Credit: Didi Chuxing

Why Apple's $1bn investment in Uber's Chinese rival Didi won't help it

Apple may be getting into bed with Chinese mega-unicorn Didi Chuxing, but it's thinking about the Chinese communist party.

by Adam Gale
Last Updated: 24 May 2016

Like any tech giant worth the name, Apple likes to keep people on their toes. The iMac, iPod, iPhone and iPad all to varying degrees surprised and delighted. And now, it’s done it again. No, not the Apple Watch – there hasn’t been some mass realisation while you were asleep that we can’t live without smart watches after all. Instead, without a world-changing new product of its own, Apple has decided to buy into someone else’s.

Boss Tim Cook just made public a $1bn investment in Chinese ride-sharing giant Didi Chuxing (formerly Didi Kuaidi). This makes Apple one of the largest investors in Didi, along with Alibaba and Tencent, and puts it directly at odds with Google, which is an investor in Didi's arch-rival Uber.

‘We are making the investment for a number of strategic reasons, including a chance to learn more about certain segments of the China market,’ Cook told Reuters. There’s probably some truth to that, but is it really the main reason? Having a close relationship with Didi could give Apple insights into the behaviour of Chinese consumers, but it’s hardly short of those insights, given how popular the iPhone still is there (its recent decline notwithstanding).

It could have more to do with the Chinese automobile market specifically, suggesting a possible tie up between Apple and Didi on driverless cars. But even if Apple really is going to produce a driverless car, you have to wonder why it’s looking to China rather than the US, where an Apple car would almost certainly make the most immediate impact (whatever the 'iCar' will look like, it won’t be cheap).

The most likely reason Cook’s flirting with Didi is to butter up the Chinese communist party. Apple may have done better than most western tech firms in navigating the often hostile environment the party has created for them. Unlike Facebook and Google, it isn’t banned, for instance. But it is still suffering from regulators disrupting its services and a legal framework that doesn’t adequately protect its intellectual property from local rivals.

While Mark Zuckerberg tries to woo officials with his newly-learnt Mandarin, Apple’s speaking to the Chinese in a more universal language, the dollar. Investing in Didi gives it the ear of China’s tech titans, which in turn gives it the ear of the state.

The idea’s fine, but it’s unlikely to do Apple much good. China’s playing a very long game to restore itself to international pre-eminence. It very deliberately allows foreign firms just enough opportunity to bring their know-how to China (so long as they play by the rules, of course), but not enough to let them defeat the local copy-cats in the long term battle for market share.
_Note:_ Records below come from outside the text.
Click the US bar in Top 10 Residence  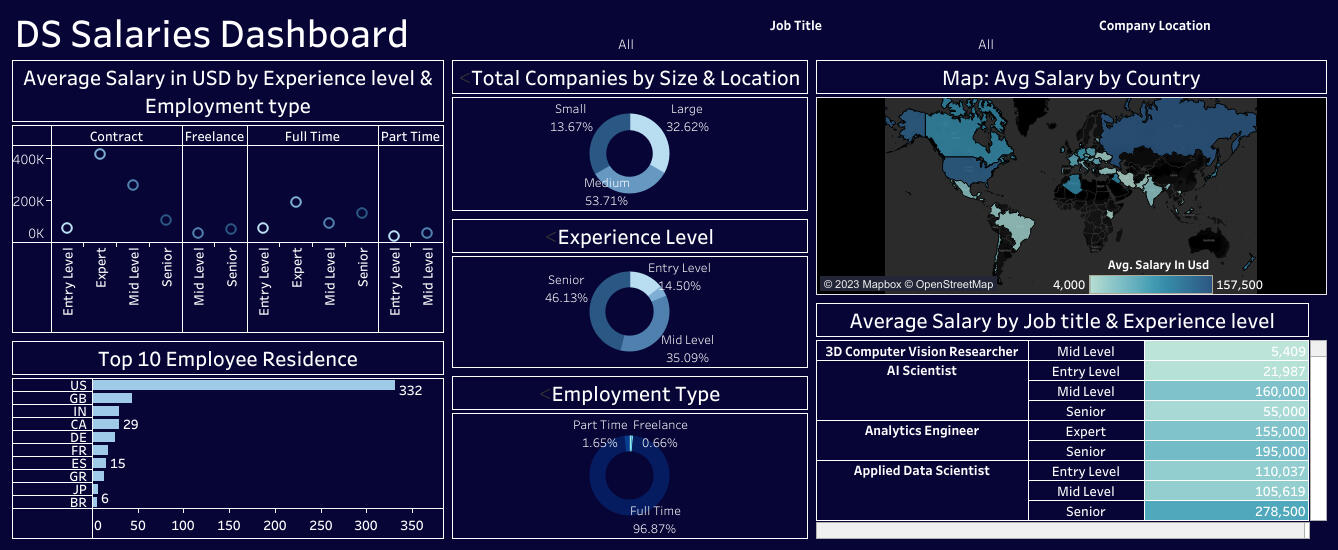click(244, 385)
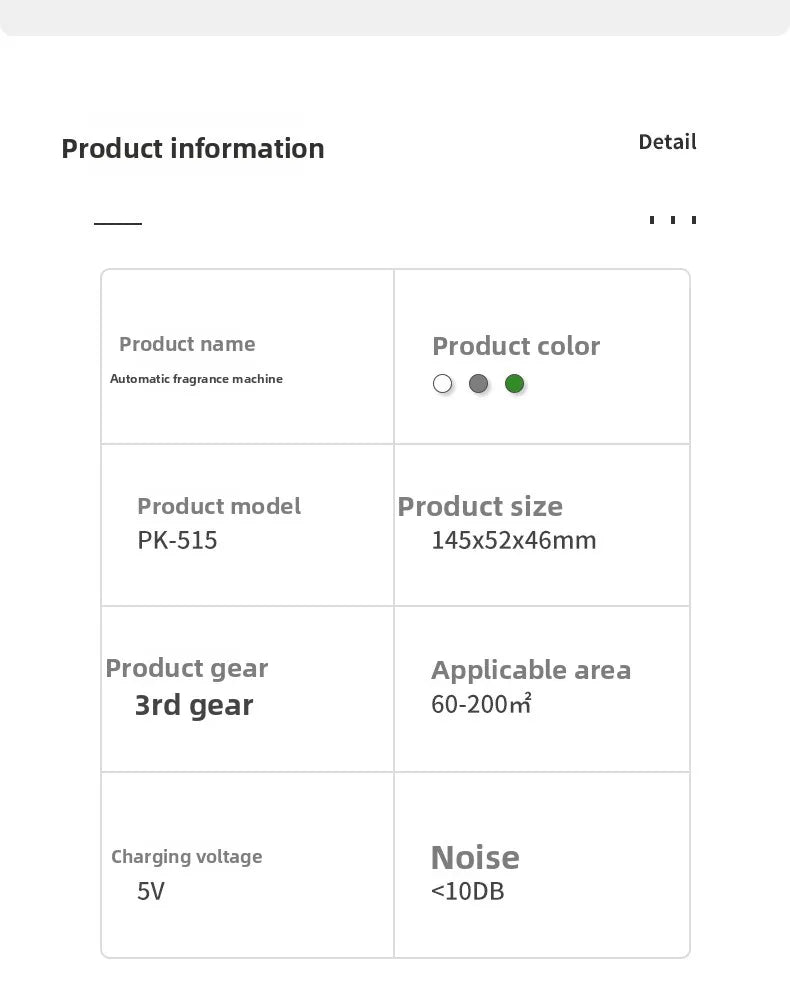Select the 3rd gear value
This screenshot has height=1008, width=790.
[194, 705]
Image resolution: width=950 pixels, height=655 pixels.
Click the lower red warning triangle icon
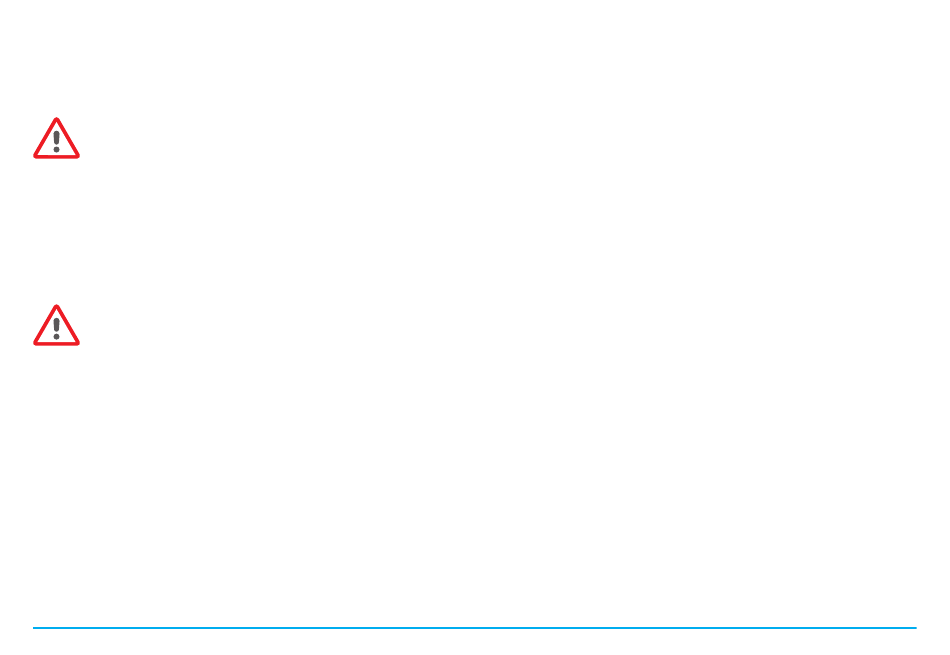coord(56,326)
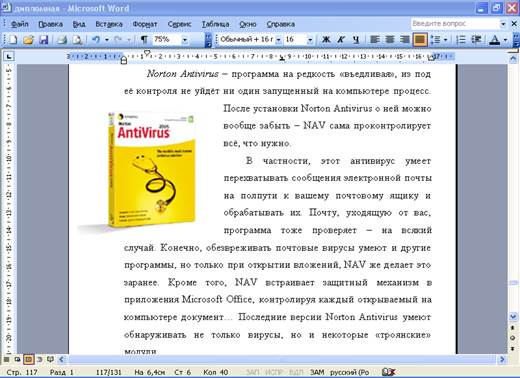Open the Формат menu

coord(145,24)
It’s highly unlikely they’ll make an exception for Apple or anyone else.

Of course, even if the Didi stake doesn’t pay off in terms of Apple’s Chinese sales or its driverless car ambitions, it could still be a good bet. Apple has $200bn gathering dust in offshore accounts, which it can’t repatriate to the US without paying hefty taxes on it. Investing in a very rapidly growing Chinese firm gets round that problem.

A lucrative distraction, then, but no substitute for the next world-changing product that Apple investors are hoping for. Cook had better hope the car project delivers, when he eventually unveils it.